## Soal latihan 1
Menurut teks bacaan tentang sikap kritis mahasiswa, melalui apa generasi muda dapat menyampaikan sikap dan berdialektika?

SOLOPOS.COM - Wasekjen Partai Nasdem yang juga mantan aktivis 1998, Dedy Ramanta. (Tangkapan Layar Youtube EsposLive)

Solopos.com, SOLO — Perubahan zaman mestinya tidak menghalangi generasi muda, terlebih para aktivis mahasiswa untuk menyampaikan kritik guna mendukung pembangunan bangsa. Meski aksi turun ke jalan sudah jarang ditemui, generasi muda bisa menyampaikan sikap dan berdialektika lewat media sosial.

Wasekjen Partai Nasdem yang juga mantan aktivis 1998, Dedy Ramanta, mengakui adanya pergeseran di kalangan mahasiswa saat ini, dibandingkan dengan 1998 atau di bawah tahun 2000, khususnya terkait sikap kritis mereka.

Promosi Kuliner Legend Sate Klathak Pak Pong Yogyakarta Kian Moncer Berkat KUR BRI

Menurutnya hal itu bisa terjadi karena beberapa faktor. Pertama, saat ini di dunia perkuliahan juga telah mengalami pergeseran dalam hal kebijakan.

Dia mengatakan pada 2000 ke bawah, tidak mengenal sekolah atau kuliah dibatasi hanya 4 tahun atau 5 tahun. Bahkan dulu mahasiswa semester 12, 14 bahkan 16 masih banyak dijumpai di kampus-kampus negeri karena tidak ada sistem DO atau drop out waktu itu.

“Dengan begitu passion untuk kritis, membaca, berdialektika dengan organisasi, berdinamika dengan rakyat langsung itu mendapatkan ruang pembelajaran dan waktu yang luas,” kata dia.

## Soal latihan 2
Sunting bentangan entri dari baris yang memuat "Image resolution: width=1351" sampai baris yang memuat "click(x=755, y=41)" dengan mengganti "pixels" menjadi "piksel", tanpa mengubah hal lain. Tuliskan hanya baris-baris tersebut.

(Data posisi kata dan butir)
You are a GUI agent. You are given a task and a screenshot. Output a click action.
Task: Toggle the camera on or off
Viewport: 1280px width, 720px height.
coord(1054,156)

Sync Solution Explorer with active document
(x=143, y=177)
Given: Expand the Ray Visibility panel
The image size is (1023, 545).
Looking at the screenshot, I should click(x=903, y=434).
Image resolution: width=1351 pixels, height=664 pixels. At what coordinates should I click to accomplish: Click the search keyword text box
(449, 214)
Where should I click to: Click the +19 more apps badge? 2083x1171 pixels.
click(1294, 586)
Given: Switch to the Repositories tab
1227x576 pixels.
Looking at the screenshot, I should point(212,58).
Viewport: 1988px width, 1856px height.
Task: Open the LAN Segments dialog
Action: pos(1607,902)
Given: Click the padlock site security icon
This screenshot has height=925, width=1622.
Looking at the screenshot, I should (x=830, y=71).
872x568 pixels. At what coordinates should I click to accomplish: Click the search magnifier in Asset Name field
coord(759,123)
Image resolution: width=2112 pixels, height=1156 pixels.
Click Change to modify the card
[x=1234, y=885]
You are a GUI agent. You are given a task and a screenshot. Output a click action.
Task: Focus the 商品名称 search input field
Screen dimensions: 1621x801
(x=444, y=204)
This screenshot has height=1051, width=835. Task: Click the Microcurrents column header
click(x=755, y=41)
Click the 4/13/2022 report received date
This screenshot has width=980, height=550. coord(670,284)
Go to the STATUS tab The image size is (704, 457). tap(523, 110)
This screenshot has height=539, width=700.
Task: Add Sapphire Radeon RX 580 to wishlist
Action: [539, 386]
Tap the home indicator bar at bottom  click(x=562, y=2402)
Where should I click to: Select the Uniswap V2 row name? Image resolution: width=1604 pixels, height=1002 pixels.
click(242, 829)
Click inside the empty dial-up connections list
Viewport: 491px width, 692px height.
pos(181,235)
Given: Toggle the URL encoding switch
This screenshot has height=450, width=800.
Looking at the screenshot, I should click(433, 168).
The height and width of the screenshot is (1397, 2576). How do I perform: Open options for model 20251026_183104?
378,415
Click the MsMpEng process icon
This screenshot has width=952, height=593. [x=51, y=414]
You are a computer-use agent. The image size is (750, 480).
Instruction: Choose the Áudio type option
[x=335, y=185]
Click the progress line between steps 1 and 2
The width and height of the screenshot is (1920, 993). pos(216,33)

## Jawaban latihan 1
Melalui media sosial.

## Jawaban latihan 2
Image resolution: width=1351 piksel, height=664 piksel. At what coordinates should I click to accomplish: Click the search keyword text box
(449, 214)
Where should I click to: Click the +19 more apps badge? 2083x1171 piksel.
click(1294, 586)
Given: Switch to the Repositories tab
1227x576 piksel.
Looking at the screenshot, I should point(212,58).
Viewport: 1988px width, 1856px height.
Task: Open the LAN Segments dialog
Action: pos(1607,902)
Given: Click the padlock site security icon
This screenshot has height=925, width=1622.
Looking at the screenshot, I should (x=830, y=71).
872x568 piksel. At what coordinates should I click to accomplish: Click the search magnifier in Asset Name field
coord(759,123)
Image resolution: width=2112 piksel, height=1156 piksel.
Click Change to modify the card
[x=1234, y=885]
You are a GUI agent. You are given a task and a screenshot. Output a click action.
Task: Focus the 商品名称 search input field
Screen dimensions: 1621x801
(x=444, y=204)
This screenshot has height=1051, width=835. Task: Click the Microcurrents column header
click(x=755, y=41)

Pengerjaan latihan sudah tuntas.